-- Entries provided --

----

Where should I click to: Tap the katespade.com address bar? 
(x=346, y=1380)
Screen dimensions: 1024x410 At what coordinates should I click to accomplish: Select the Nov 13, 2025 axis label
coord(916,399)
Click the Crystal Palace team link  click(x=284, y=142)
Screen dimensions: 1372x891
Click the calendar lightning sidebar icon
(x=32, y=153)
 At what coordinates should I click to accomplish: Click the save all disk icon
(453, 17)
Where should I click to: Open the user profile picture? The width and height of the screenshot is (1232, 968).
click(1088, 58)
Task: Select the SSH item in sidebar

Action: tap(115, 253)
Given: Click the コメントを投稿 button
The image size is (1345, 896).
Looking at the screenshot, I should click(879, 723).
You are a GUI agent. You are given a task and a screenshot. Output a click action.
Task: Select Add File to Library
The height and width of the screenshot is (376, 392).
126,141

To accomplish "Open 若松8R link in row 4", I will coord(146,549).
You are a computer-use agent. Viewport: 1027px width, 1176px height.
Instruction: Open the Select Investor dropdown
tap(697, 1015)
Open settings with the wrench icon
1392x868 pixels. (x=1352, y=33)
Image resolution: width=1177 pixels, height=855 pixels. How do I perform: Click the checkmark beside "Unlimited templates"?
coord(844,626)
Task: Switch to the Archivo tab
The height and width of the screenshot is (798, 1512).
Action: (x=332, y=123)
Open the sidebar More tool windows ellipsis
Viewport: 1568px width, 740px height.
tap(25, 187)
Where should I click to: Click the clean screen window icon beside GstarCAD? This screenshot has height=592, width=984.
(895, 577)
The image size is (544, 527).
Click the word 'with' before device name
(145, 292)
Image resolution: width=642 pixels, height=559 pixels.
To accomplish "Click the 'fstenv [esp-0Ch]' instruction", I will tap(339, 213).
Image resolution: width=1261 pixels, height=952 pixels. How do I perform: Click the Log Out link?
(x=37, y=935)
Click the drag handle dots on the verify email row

----

-- Exercise prompt --
Reproduce every one of the entries above word for word, leaving nothing out and changing nothing.

-- Exercise output --
Where should I click to: Tap the katespade.com address bar? 
(x=346, y=1380)
Screen dimensions: 1024x410 At what coordinates should I click to accomplish: Select the Nov 13, 2025 axis label
coord(916,399)
Click the Crystal Palace team link  click(x=284, y=142)
Screen dimensions: 1372x891
Click the calendar lightning sidebar icon
(x=32, y=153)
 At what coordinates should I click to accomplish: Click the save all disk icon
(453, 17)
Where should I click to: Open the user profile picture? The width and height of the screenshot is (1232, 968).
click(1088, 58)
Task: Select the SSH item in sidebar

Action: tap(115, 253)
Given: Click the コメントを投稿 button
The image size is (1345, 896).
Looking at the screenshot, I should click(879, 723).
You are a GUI agent. You are given a task and a screenshot. Output a click action.
Task: Select Add File to Library
The height and width of the screenshot is (376, 392).
126,141

To accomplish "Open 若松8R link in row 4", I will coord(146,549).
You are a computer-use agent. Viewport: 1027px width, 1176px height.
Instruction: Open the Select Investor dropdown
tap(697, 1015)
Open settings with the wrench icon
1392x868 pixels. (x=1352, y=33)
Image resolution: width=1177 pixels, height=855 pixels. How do I perform: Click the checkmark beside "Unlimited templates"?
coord(844,626)
Task: Switch to the Archivo tab
The height and width of the screenshot is (798, 1512).
Action: (x=332, y=123)
Open the sidebar More tool windows ellipsis
Viewport: 1568px width, 740px height.
tap(25, 187)
Where should I click to: Click the clean screen window icon beside GstarCAD? This screenshot has height=592, width=984.
(895, 577)
The image size is (544, 527).
Click the word 'with' before device name
(145, 292)
Image resolution: width=642 pixels, height=559 pixels.
To accomplish "Click the 'fstenv [esp-0Ch]' instruction", I will tap(339, 213).
Image resolution: width=1261 pixels, height=952 pixels. How do I perform: Click the Log Out link?
(x=37, y=935)
Click the drag handle dots on the verify email row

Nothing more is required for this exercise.